Bill Pimco, co-founder of Pacific Investment Management (PIMCO), is one of the world’s largest mutual fund managers. In his February newsletter to investors, he had this to say about Canada: “…given enough liquidity and current yields I would prefer to invest money in Canada. Its conservative banks never did participate in the housing crisis and it moved toward and stayed closer to fiscal balance than any other country.”
He presents a very interesting chart to illustrate his concern, entitled “Ring of Fire”.

The chart depicts country risk as a function of both public sector deficit and public sector debt. On his chart, the dot representing Canada is coloured yellow, whereas the red-dotted U.S. is planted firmly within the “Ring of Fire”, alongside big debtor countries like Japan, Italy and Greece. Although Canada’s (public) debt-to-GDP is only slightly lower than that of the U.S., Canada has a much more favourable deficit-to-GDP ratio.

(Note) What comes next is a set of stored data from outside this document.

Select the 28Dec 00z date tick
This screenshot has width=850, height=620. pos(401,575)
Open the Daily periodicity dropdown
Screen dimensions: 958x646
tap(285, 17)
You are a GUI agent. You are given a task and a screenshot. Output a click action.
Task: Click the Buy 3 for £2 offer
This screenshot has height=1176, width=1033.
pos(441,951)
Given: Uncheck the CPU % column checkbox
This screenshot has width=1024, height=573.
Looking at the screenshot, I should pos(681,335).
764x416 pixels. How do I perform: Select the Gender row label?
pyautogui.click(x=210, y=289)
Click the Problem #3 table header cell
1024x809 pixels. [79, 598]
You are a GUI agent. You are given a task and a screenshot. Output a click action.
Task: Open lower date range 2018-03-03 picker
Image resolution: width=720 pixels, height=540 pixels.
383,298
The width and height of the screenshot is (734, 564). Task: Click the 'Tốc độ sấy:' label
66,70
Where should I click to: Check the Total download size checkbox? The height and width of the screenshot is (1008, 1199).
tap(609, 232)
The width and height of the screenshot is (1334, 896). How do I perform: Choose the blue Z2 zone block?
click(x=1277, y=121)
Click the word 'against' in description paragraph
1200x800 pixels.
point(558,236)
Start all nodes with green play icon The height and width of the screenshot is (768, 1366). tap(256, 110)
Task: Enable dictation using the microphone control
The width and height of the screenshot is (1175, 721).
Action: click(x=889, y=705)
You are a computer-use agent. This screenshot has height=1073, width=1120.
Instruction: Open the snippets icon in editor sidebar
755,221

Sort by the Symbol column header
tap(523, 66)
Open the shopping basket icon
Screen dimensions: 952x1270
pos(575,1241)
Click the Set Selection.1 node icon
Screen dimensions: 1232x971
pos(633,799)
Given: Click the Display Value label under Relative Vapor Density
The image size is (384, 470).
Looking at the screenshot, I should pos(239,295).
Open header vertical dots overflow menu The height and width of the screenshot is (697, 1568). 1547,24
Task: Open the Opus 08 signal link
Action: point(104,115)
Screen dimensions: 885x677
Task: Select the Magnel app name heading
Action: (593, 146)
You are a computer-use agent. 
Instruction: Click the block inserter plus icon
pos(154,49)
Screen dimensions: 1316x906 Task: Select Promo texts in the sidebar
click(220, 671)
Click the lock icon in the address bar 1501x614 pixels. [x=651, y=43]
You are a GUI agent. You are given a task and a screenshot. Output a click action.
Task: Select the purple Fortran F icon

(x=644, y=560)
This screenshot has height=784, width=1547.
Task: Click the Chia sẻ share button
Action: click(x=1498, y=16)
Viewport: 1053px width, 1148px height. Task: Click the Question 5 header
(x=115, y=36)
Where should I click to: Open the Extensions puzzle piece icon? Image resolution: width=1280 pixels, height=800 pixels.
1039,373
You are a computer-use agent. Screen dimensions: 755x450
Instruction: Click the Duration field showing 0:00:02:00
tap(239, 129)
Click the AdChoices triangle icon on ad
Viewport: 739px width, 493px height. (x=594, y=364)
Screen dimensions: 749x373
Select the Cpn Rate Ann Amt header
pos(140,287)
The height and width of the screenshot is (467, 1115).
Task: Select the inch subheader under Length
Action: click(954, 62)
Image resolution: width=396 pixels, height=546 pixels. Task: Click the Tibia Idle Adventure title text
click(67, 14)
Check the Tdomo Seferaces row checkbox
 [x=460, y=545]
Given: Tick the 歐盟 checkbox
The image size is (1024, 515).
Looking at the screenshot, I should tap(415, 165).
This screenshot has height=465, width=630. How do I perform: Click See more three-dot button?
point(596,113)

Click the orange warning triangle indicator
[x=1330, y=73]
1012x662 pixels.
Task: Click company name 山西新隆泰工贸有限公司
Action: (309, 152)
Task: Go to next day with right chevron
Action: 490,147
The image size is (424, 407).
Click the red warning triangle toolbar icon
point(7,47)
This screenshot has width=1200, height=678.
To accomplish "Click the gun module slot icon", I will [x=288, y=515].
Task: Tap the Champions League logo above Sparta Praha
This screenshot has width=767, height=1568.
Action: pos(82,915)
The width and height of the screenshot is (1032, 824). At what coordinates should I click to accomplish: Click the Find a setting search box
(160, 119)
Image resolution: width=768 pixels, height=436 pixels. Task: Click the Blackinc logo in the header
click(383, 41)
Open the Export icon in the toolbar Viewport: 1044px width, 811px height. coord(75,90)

But recent research by McKinsey Global Institute and others reveals that a better determinant of country risk is total debt (public + private). And on this score, it’s not even close. While the total debt of the U.S. peaked at 375% and currently stands at a daunting 370% of GDP, the same measure in Canada is (only?) 245%.
So what other advice does Bill Gross share with investors in his letter? Again, in his own words, “the UK is a must to avoid. Its Gilts are resting on a bed of nitroglycerine. High debt with the potential to devalue its currency present high risks for bond investors.” (In case you’re wondering, the total debt-to-GDP figure for the U.K. is a staggering 470%.)
While it would be foolish (and uncharacteristic) for Canadians to brag, we can nevertheless breathe a collective sigh of relief, because the worst of the economic storm is likely to bypass us.